[RECORDS SUPPLIED Boundary: Start]

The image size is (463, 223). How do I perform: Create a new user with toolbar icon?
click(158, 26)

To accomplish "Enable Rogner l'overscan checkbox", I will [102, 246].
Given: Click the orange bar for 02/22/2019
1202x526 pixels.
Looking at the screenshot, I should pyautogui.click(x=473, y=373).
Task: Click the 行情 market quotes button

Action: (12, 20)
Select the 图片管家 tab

[RECORDS SUPPLIED Boundary: End]

■ EXERCISE DETAILS
Every entry shown above is to be written out exactly.

■ PROBLEM SOLUTION
The image size is (463, 223). How do I perform: Create a new user with toolbar icon?
click(158, 26)

To accomplish "Enable Rogner l'overscan checkbox", I will [102, 246].
Given: Click the orange bar for 02/22/2019
1202x526 pixels.
Looking at the screenshot, I should pyautogui.click(x=473, y=373).
Task: Click the 行情 market quotes button

Action: (12, 20)
Select the 图片管家 tab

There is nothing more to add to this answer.